__Consigne__
D'après le texte présenté sur la mise en scène de Serse à Rouen, répondez brièvement aux points suivants :
1. Quel chanteur interprète le rôle d'Arsamene ?
2. Combien de semi-professionnels occupent la scène et le skatepark ?
3. Qui signe les éclairages du spectacle ?

__Texte présenté__

Xerxès, des confins de l’Empire Perse à la piste de skate de Rouen
Jean-Philippe Clarac et Olivier Deloeuil, également auteurs de la scénographie et des costumes, ont choisi de transposer l’action de Serse de l’antique vers un univers tout à fait contemporain. Deux frères très différents de caractère s’affrontent pour l’amour de la même femme, la ravissante Romilda. Le premier, le Roi Serse donc, impose sa stature de mâle dominant et sa souveraineté absolue tandis que son frère, Arsamene, propose une vision plus séductrice, plus immédiatement radieuse de l’homme. Deux contre-ténors se partagent les manettes, Jake Arditti dans le rôle-titre et Jakub Józef Orliński pour le second. Un lieu unique voit l’action et les péripéties se dérouler : un imposant skatepark en bois reposant sur une structure métallique occupe l’essentiel de la scène. Des bancs et assises diverses permettent aux interprètes de se reposer ou d’échanger entre deux scènes. Dans cet espace clos, un groupe de jeunes filles et garçons se découvre, se (re)cherche, rivalise et en vient enfin à s’aimer pour conclure au mieux des intérêts de chacun lors de la réconciliation finale et de la fête qui l’accompagne.
Autour d’eux et avec eux, toute une jeunesse s’exprime à travers la pratique du skate -le parvis de l’Opéra de Rouen Normandie étant d’ailleurs un habituel point de ralliement privilégié pour les jeunes de la ville adepte de planche à roulette- mais aussi sur ce plateau de la trottinette, du vélo BMX. Trois semi-professionnels occupent la scène et le skatepark -mais jamais durant les airs- avec une énergie remarquée et un sens de la prouesse qui soulève l’enthousiasme du public rouennais, tout particulièrement des jeunes venus en nombre et par ailleurs d’une tenue irréprochable durant toute la représentation musicale.
Les deux metteurs en scène, sur fond de comédie romantique, créent ici une machine théâtrale nouvelle et moderne qui à aucun moment, ne vient occulter ou défigurer l’opéra de Haendel. Il est permis ainsi d’y retrouver ses aspects à la fois graves et légers. Toutes les scènes sont traitées avec soin et exactitude, même quand le chanteur lui-même déambule sur un skate ou une bicyclette durant un air ou un duo, le tout se trouvant impeccablement éclairé par Rick Martin.
Bien entendu, Jakub Józef Orliński offre quelques figures de break dance dont il s’est fait une spécialité et pour lequel excelle. Pour leur part, les costumes allient le pantalon baggy et le sweat à capuche, tout en utilisant paillettes, dorures et tissus de qualité. En fond de scène, un écran égrène à chaque ouverture d’actes de brèves vidéos (réalisées par Julien Roques, Benjamin Juhel et Timothée Buisson) et interviews de jeunes skateurs rouennais. Elles présentent aussi la déambulation dans les rues de la capitale normande des principaux interprètes : le spectacle s’insère ainsi comme souhaité dans l’univers quotidien de la population.

__Bloc de données__
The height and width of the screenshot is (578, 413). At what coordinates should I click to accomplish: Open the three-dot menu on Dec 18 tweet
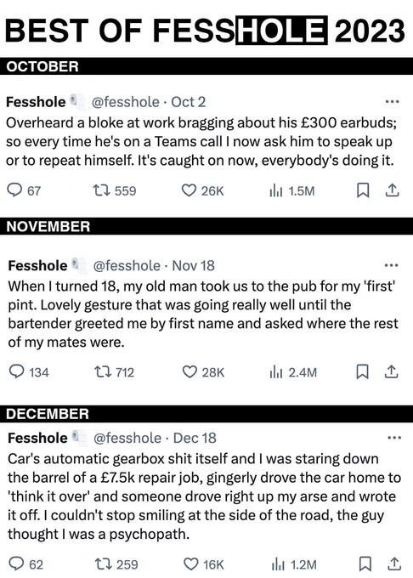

__Réponse attendue__
1. Jakub Józef Orliński
2. Trois
3. Rick Martin